Some of the most traditional ways of sharing the burden of a loss with someone you love is through expressing verbal or written condolences, sending flowers, or helping with other practical needs like child care, meals, housework, or funeral planning details.
At Krause Funeral Home, we have seen firsthand how the surge in social media over the past few decades has changed the way friends and family members express sympathy to one another and communicate about a loss.
We offer families we serve the ability to create an online tribute right on our website. People can upload photos, express condolences, light a candle, send flowers, and more. One other feature is the ability to share the obituary to an individual social media page. We see so many families taking advantage of this feature! Not only does it allow them to share service or visitation information with many people at once, it gives them the opportunity to publicly honor their loved one.
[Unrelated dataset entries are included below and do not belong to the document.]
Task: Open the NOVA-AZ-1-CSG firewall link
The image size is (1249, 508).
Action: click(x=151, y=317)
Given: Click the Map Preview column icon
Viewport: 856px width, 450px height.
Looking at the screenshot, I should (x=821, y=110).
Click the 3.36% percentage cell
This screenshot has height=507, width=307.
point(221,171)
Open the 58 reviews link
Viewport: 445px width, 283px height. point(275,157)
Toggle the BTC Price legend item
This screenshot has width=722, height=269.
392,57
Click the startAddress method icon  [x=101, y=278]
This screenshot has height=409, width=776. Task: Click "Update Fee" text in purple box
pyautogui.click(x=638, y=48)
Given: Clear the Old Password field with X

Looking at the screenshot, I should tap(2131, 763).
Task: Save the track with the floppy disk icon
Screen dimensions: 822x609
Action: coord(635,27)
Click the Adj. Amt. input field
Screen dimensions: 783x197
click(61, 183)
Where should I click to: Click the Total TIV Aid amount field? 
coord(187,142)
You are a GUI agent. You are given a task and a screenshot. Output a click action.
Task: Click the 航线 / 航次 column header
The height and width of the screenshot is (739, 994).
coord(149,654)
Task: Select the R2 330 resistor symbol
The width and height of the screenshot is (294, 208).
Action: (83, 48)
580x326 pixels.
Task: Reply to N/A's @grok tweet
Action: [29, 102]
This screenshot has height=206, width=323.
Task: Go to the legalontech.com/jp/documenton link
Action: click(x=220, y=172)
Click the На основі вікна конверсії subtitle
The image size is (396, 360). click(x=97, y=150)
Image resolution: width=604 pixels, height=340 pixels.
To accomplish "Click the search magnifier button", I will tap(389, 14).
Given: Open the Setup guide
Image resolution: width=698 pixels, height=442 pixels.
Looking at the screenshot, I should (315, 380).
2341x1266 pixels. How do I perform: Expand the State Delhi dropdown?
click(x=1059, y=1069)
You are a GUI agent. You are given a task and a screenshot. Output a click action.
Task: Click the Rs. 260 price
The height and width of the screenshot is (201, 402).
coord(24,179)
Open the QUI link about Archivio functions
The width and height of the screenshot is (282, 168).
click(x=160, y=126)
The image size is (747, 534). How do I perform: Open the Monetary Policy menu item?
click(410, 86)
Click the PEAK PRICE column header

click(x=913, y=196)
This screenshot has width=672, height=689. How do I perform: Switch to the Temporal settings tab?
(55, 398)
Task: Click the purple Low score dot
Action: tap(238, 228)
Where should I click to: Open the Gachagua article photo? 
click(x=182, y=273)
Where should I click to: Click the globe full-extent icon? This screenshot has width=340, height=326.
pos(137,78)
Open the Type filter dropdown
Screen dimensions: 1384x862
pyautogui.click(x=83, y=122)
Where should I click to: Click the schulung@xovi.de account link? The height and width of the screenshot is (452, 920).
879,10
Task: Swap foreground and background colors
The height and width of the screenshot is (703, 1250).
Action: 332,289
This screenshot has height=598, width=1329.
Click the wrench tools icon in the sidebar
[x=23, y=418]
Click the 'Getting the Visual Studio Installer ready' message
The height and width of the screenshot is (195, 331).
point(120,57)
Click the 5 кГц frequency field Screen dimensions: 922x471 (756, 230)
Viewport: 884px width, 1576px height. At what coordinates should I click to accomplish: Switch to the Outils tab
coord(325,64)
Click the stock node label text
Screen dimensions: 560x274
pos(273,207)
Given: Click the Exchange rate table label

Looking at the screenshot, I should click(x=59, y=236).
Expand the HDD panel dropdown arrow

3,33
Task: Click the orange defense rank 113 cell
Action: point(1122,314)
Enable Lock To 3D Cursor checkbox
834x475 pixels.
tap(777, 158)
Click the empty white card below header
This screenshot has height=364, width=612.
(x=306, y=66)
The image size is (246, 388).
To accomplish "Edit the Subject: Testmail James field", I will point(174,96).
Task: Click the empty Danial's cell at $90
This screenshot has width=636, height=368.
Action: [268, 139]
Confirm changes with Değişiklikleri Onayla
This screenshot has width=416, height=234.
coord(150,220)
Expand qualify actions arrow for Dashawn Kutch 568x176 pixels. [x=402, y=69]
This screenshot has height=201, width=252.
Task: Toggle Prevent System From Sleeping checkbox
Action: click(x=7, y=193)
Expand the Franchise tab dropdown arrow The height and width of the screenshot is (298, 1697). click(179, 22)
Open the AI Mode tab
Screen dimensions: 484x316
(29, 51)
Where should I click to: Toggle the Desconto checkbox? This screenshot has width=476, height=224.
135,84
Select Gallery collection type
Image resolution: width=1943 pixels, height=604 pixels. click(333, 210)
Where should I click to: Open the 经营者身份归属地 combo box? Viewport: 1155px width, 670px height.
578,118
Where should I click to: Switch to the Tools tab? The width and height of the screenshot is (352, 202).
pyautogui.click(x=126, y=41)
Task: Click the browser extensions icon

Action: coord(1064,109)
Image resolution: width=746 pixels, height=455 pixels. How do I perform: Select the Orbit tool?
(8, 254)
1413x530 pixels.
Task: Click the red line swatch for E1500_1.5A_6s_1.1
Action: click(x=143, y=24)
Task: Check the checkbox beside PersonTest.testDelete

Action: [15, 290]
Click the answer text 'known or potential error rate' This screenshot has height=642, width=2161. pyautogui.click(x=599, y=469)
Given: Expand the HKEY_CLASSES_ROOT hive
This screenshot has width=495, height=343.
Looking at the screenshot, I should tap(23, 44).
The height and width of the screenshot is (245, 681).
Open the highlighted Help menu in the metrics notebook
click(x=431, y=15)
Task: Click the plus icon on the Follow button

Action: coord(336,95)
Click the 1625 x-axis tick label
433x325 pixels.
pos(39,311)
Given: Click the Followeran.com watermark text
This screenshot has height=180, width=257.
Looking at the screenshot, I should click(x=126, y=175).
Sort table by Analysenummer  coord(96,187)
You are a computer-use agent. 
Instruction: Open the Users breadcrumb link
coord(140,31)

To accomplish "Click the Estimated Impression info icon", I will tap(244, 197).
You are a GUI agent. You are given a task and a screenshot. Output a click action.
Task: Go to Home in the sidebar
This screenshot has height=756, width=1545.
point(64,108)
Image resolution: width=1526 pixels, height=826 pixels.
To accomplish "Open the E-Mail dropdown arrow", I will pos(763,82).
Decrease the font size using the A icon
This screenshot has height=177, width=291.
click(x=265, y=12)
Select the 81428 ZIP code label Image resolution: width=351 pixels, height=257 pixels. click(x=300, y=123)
As the obituary is posted, you see reactions and comments of love and sympathy pouring in from all corners of the globe. It’s a wonderful way for the family to draw support from their virtual community.
Another way families use social media to honor their loved one is by posting photos of the service or reception online. Many times, families choose to highlypersonalize the service with displays, music, and other touches that communicate their loved one’s personality and accomplishments. They often take photos and videos of these elements, sharing them to social media. It gives them the ability to express their love and share the moment with those unable to attend.
As with anything involving social media, there are cautions to make:
1.) If you hear of a death in your extended family or circle of friends, do not post anything about it on social media until you see a member of the immediate family announce it personally. If you’re not friends with the immediate family on Facebook, it’s best not to share until you know the funeral service has been announced. The last thing any of us would want would be for someone close to the deceased to learn first of the death via social media.
2.) If you are a member of the immediate family, we recommend making a list of all the people you want to be sure to tell personally about the loss. Only until you’ve scratched off every name on that list, should you share about the loss and post service information on social media.
3.) If you attend a funeral at Krause Funeral Home, it’s perfectly fine to check into our Facebook page, let others know you’re attending the service, and express sympathy to the family. We do not recommend sharing any photos or videos of a service, burial, or reception, unless you’ve received the family’s blessing.
4.) Believe it or not, funeral selfies are becoming a huge fad. While you have to use your best judgment, we typically recommend against this. Consider instead sharing your favorite photo with the person you lost – something that will celebrate their contribution to your world.
Just as with so many other aspects of life, social media can be a wonderful vehicle for expressing love to your circle of friends, if used responsibly. As always, think before you post!